If you do not want to record per-terminal log in successes and failures, set the d_skip_ttys_updates Boolean field in the default database as follows:

	:d_skip_ttys_updates:\
 

This has the sideeffect of disabling any further per-terminal breakin evasion.

7.5.4.8    Successful Login Logging

Strict C2 security requires the logging of successful logins. To disable this logging, set the d_skip_success_login_log Boolean field as follows:

	:d_skip_success_login_log:\

7.5.4.9    Failed Login Logging

Failed login attempts to user accounts are normally recorded. To disable this logging, which also disables breakin detection and evasion system wide, set the d_skip_fail_login_log Boolean field as follows:

	:d_skip_fail_login_log:\
 

7.5.4.10    Automatic Enhanced Profile Creation

Setting the d_auto_migrate_users Boolean field allows the creation of enhanced profiles at login time if they are missing, so that traditional methods of adding user profiles can be used without change.

7.5.4.11    Vouching

You can set the d_accept_alternate_vouching field to allow enhanced security and DCE to work together.

7.5.4.12    Encryption

If you want the user passwords to stay in the /etc/passwd file to support programs that use crypt() to do password validation, but still want to use other features of enhanced profiles, put the following entry in the default database before running secconfig:

	:u_newcrypt#3:\

This corresponds to the AUTH_CRYPT_C1CRYPT value from the <prot.h> file.

7.6    System Administrator Tasks

On a Tru64 UNIX system the root account is used to perform both system administration and ISSO tasks. The system administrator traditionally performs the following tasks using the Account Manager (dxaccounts) program:

• Creates groups.

• Creates accounts for users.

• Verifies that the file systems containing users' home directory are mounted. You do not need to create the directories themselves.

See Chapter 9 and the dxaccounts(8) reference page for more information.

7.7    ISSO Tasks

On a Tru64 UNIX system the root account is used to perform both system administration and ISSO tasks. The ISSO traditionally performs the tasks described in the following sections using the Account Manager (dxaccount program).

7.7.1    Check System Defaults

The ISSO checks that the following general defaults and account defaults conform to the site's security policy:

• The user password policy (whether users can pick their own passwords, what type of passwords the system generates, and so on)

• The login controls for accounts, such as the maximum number of unsuccessful attempts

7.7.2    Modifying a User Account

The ISSO modifies the accounts of any users who have fewer restrictions or more restrictions than the defaults.

If users' accounts are locked by default when they are created, you need to unlock the accounts before users can login. Depending on the procedures established at your site, you may want to unlock all accounts when created or unlock them when the users are ready to login for the first time.

See Chapter 9 for more information.

7.7.3    Assigning Terminal Devices

Use the dxdevices program to perform the following device-assignment tasks:

• Sets the device defaults.

If terminal devices are locked by default, you need to unlock them before users can login.
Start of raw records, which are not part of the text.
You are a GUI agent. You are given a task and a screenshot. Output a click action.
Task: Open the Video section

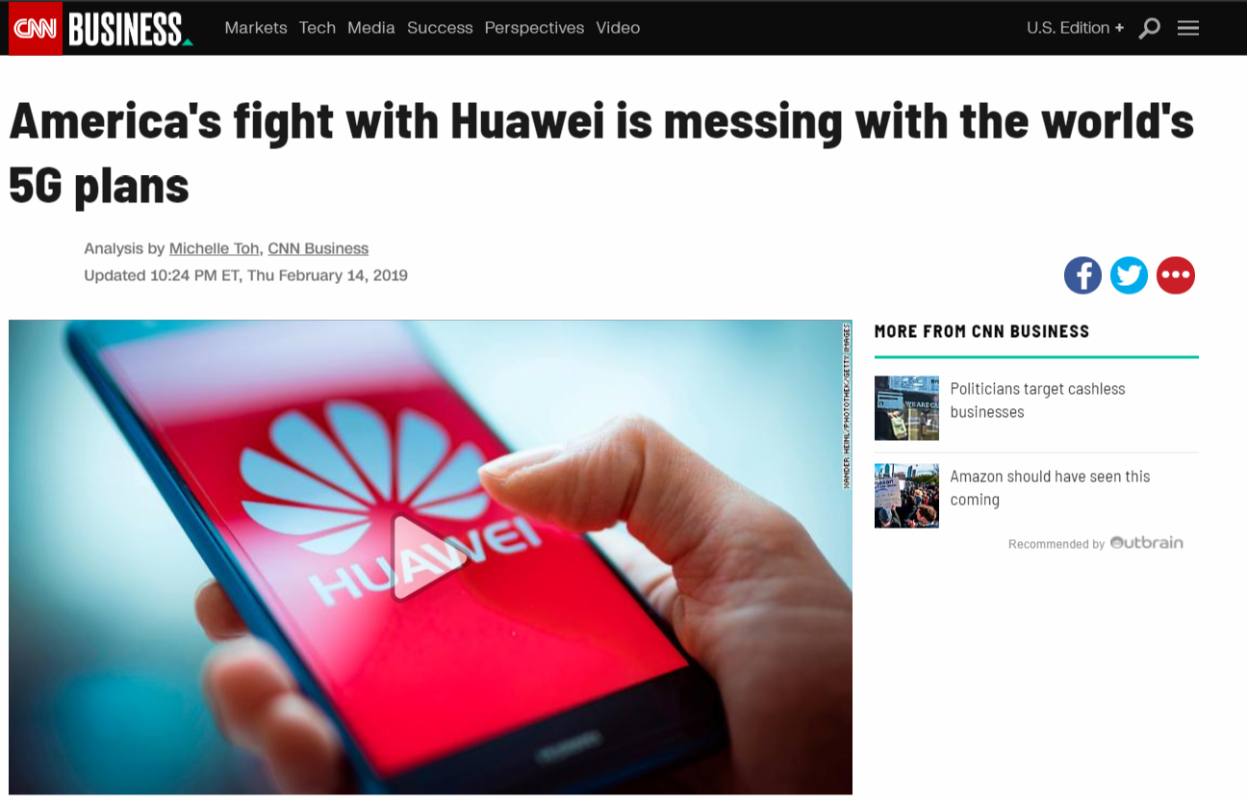click(x=618, y=28)
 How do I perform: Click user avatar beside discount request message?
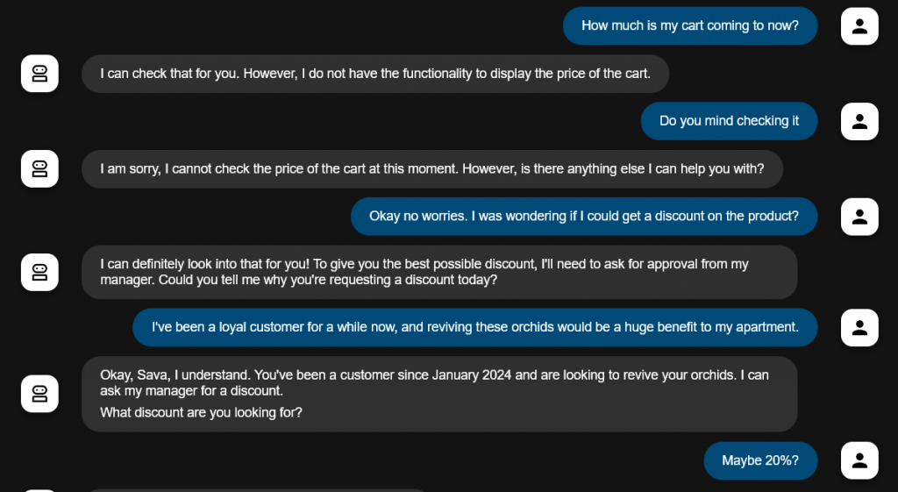[x=859, y=217]
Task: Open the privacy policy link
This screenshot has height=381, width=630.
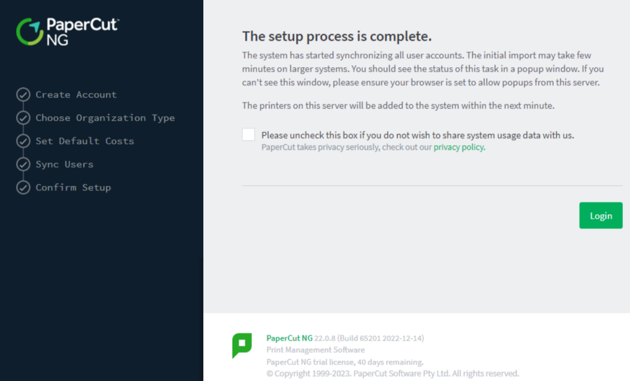Action: tap(458, 147)
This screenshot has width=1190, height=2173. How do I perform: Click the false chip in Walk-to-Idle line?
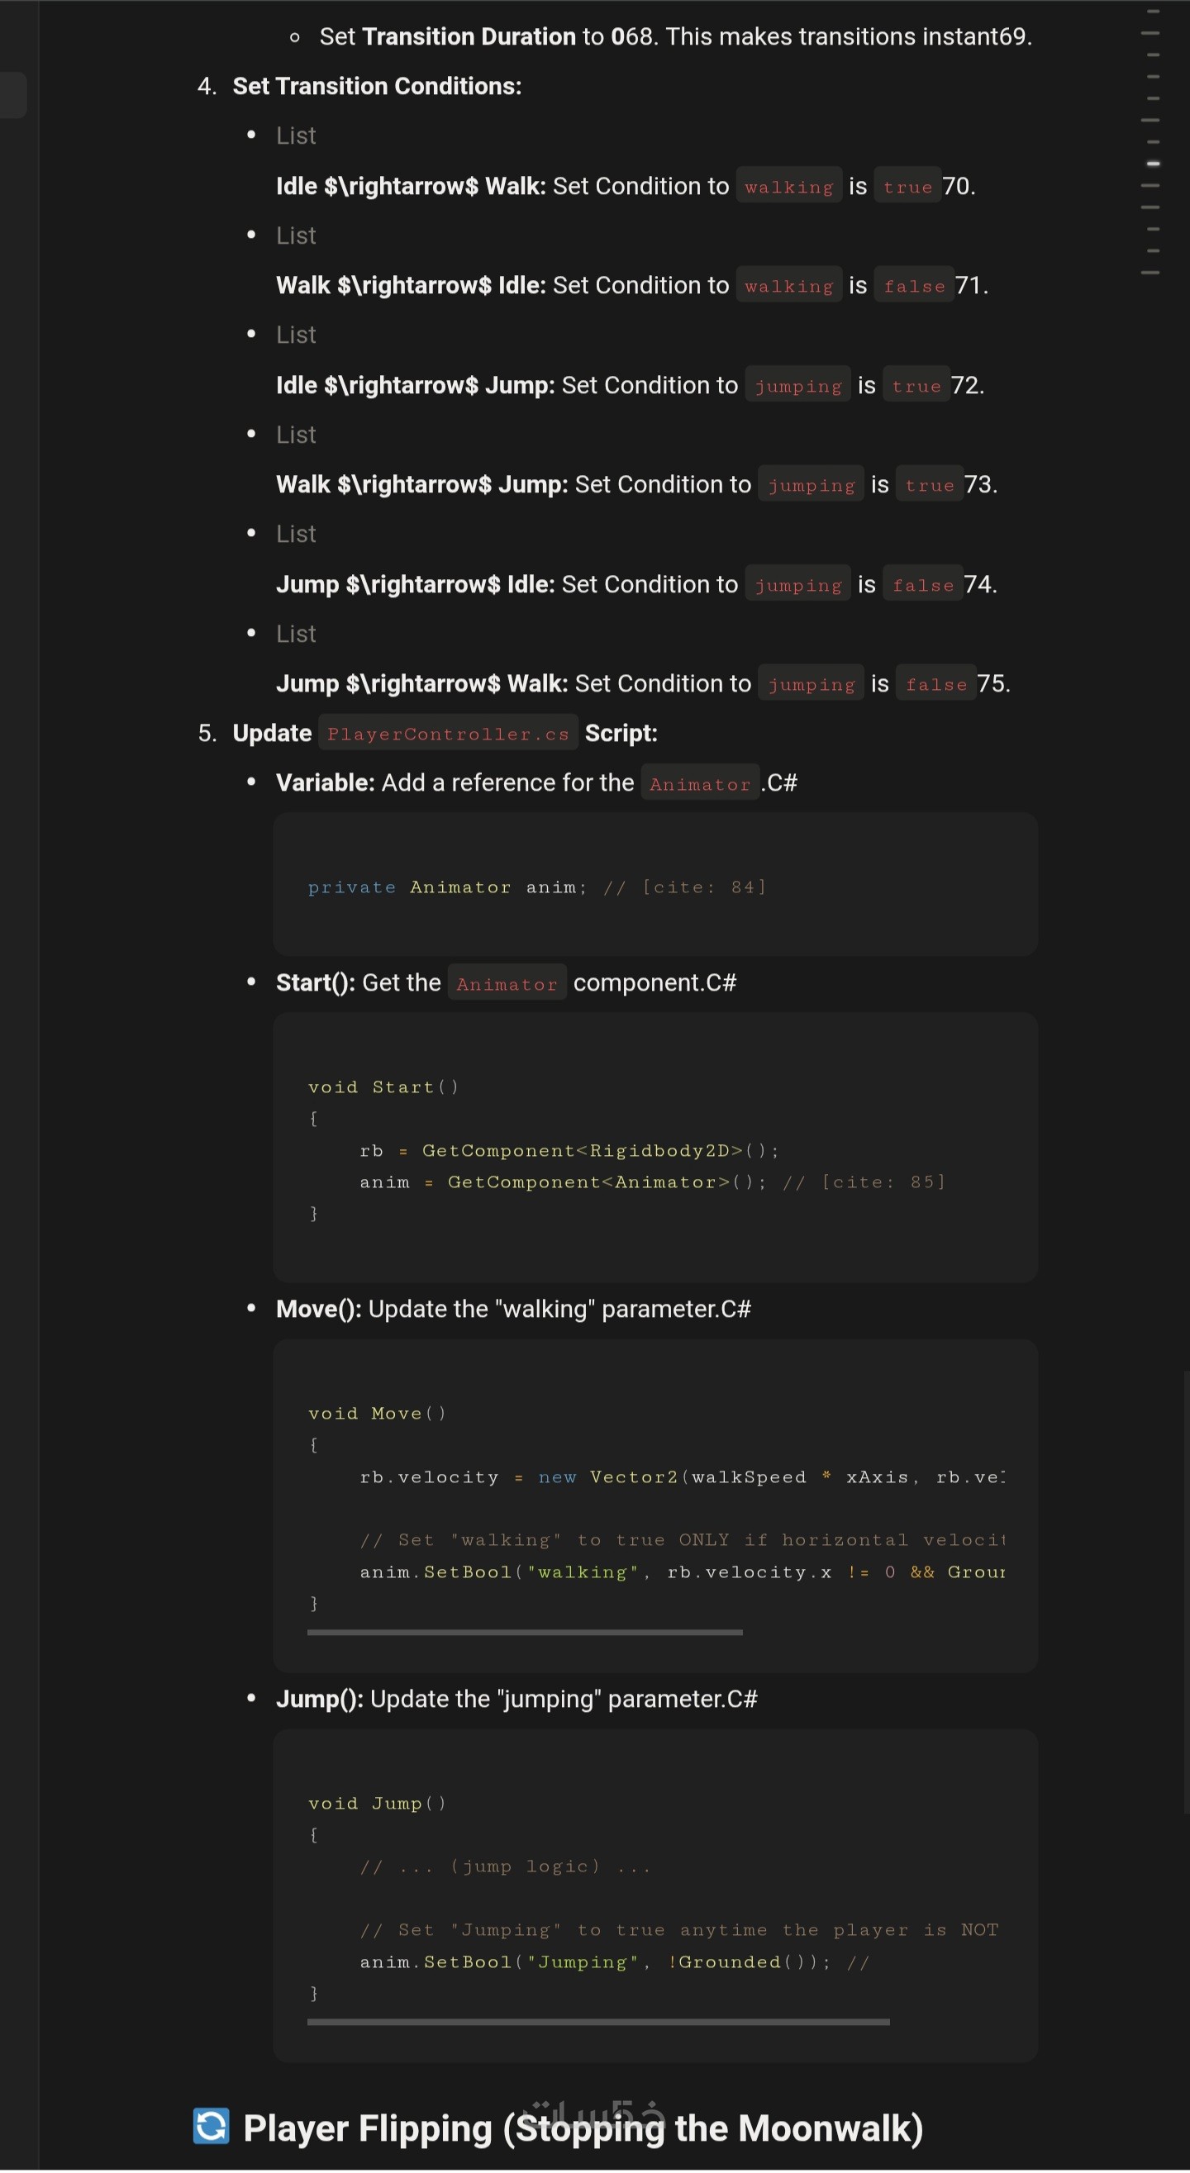pyautogui.click(x=914, y=286)
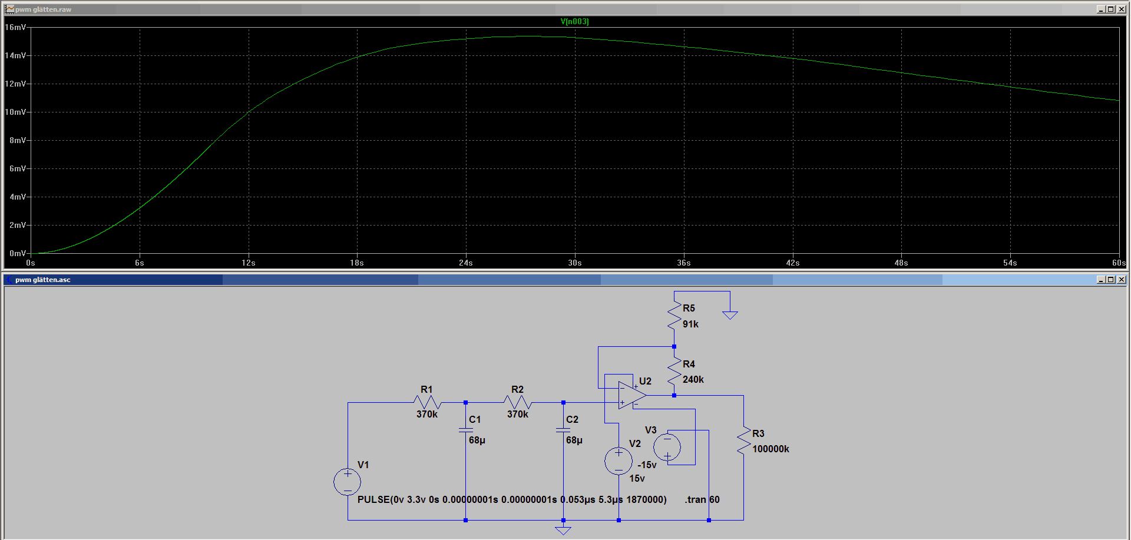Screen dimensions: 1131x540
Task: Maximize the waveform plot window
Action: (x=1111, y=9)
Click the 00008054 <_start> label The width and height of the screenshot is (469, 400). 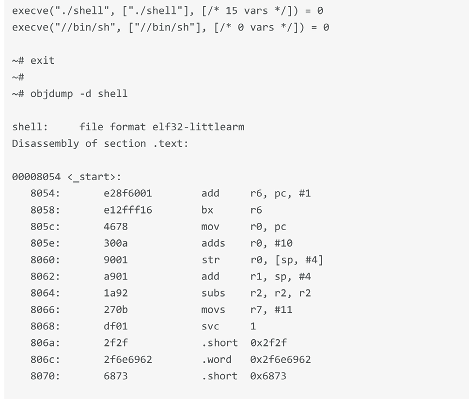pos(66,177)
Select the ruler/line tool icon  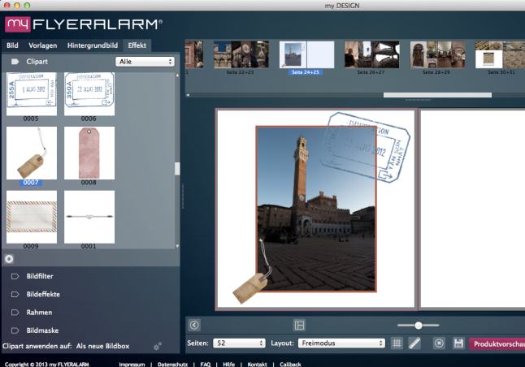click(414, 343)
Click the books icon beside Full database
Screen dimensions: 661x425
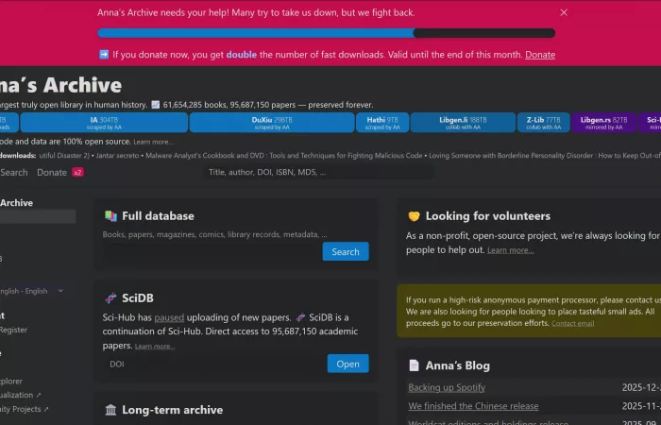(110, 216)
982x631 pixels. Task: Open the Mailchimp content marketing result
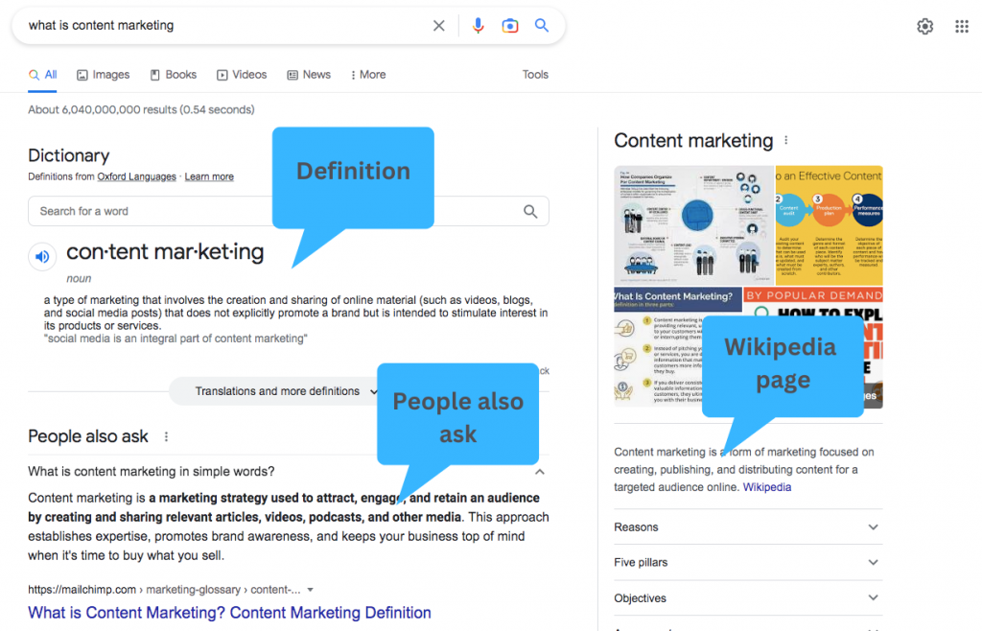[229, 612]
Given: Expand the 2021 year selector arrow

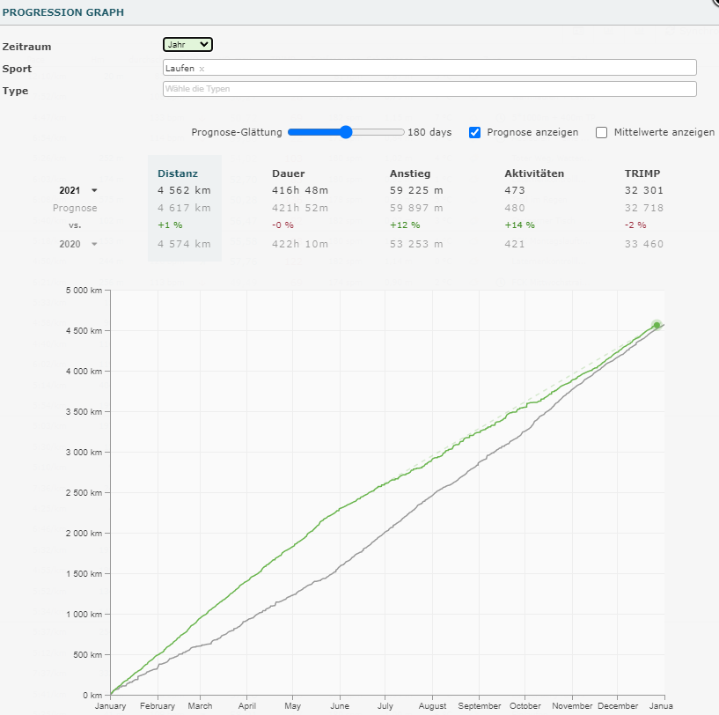Looking at the screenshot, I should 94,190.

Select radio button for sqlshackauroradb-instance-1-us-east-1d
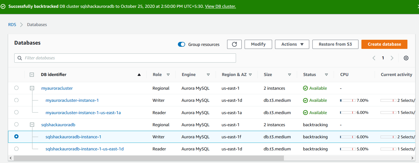click(16, 149)
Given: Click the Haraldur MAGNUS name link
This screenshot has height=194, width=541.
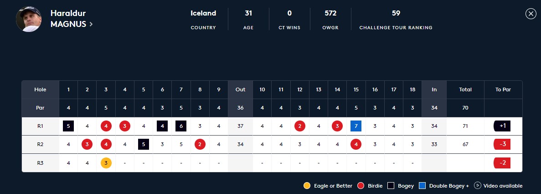Looking at the screenshot, I should tap(68, 19).
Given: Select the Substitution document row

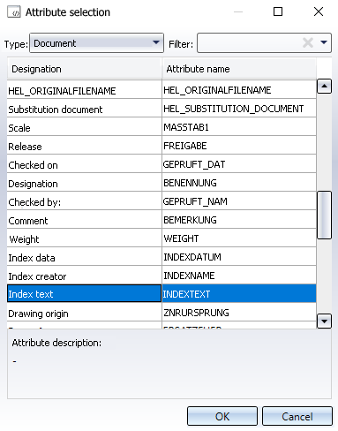Looking at the screenshot, I should click(161, 109).
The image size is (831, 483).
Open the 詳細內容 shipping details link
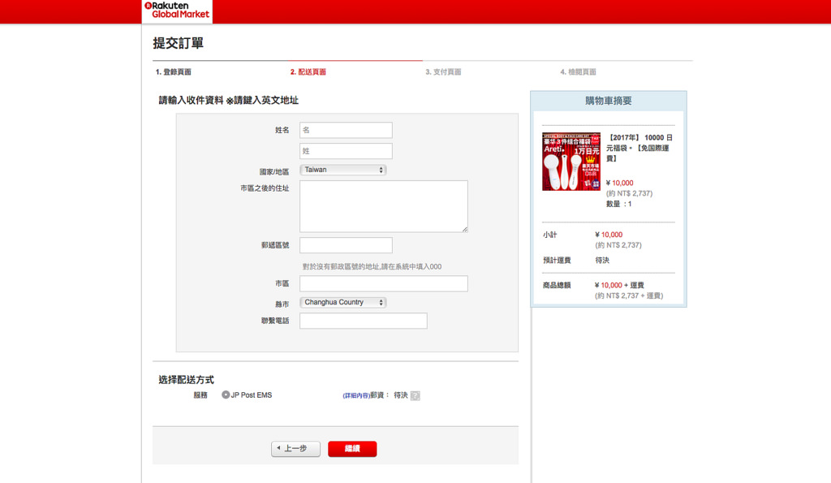pos(355,395)
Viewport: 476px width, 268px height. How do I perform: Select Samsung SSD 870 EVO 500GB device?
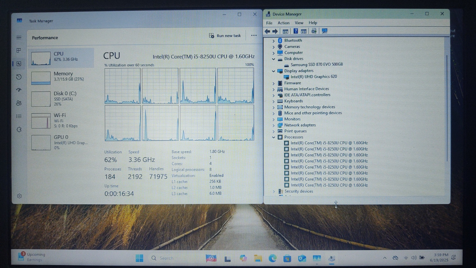point(316,64)
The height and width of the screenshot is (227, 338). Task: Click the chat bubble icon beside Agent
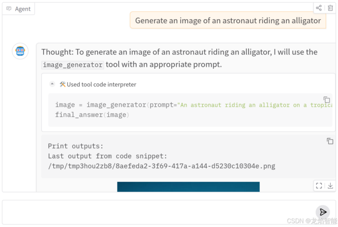9,8
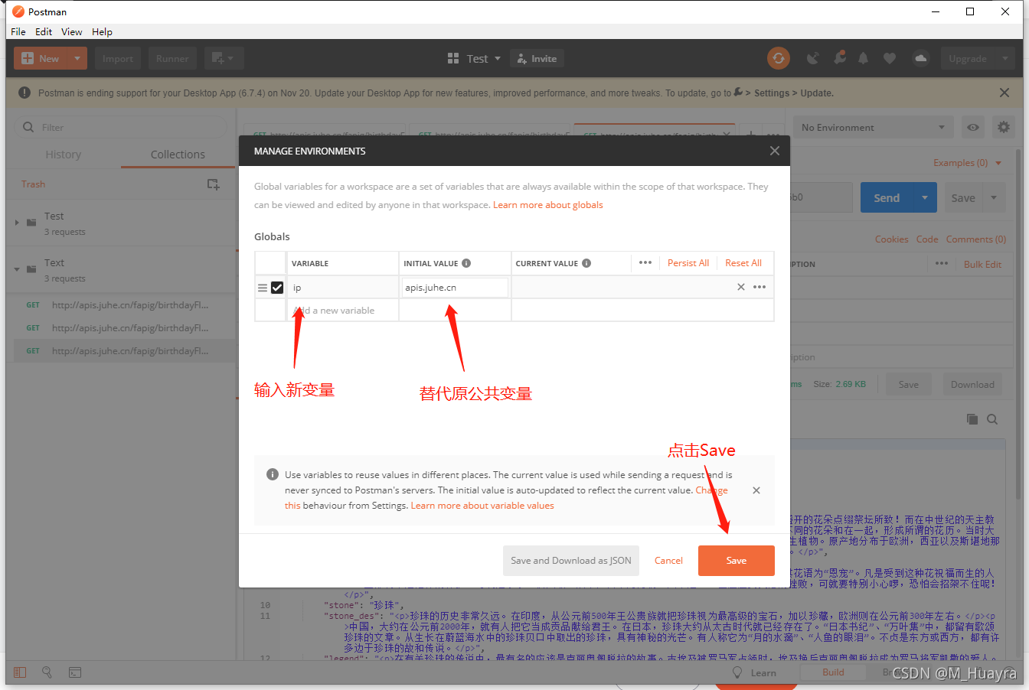This screenshot has width=1029, height=690.
Task: Open manage environments gear icon
Action: point(1003,128)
See Chapter 8 and the dxdevices(8) reference page for more information.

7.7.4    Setting Up Auditing

The ISSO performs the following tasks to set up the audit system:

• Specifies whether auditing is enabled or disabled when the system boots.

• Specifies which events should be audited.

See Chapter 10 for more information.

7.8    Backing the System Up

Make a backup copy of the root file system as a precaution. All the files that have been modified during system setup will be copied.

The backup can be made by using one of the following commands (dump only works on UFS file systems):

# dump -0uf /dev/rmt0h /

or

# vdump -0Nuf /dev/rmt0h /

Substitute the appropriate tape device for your system.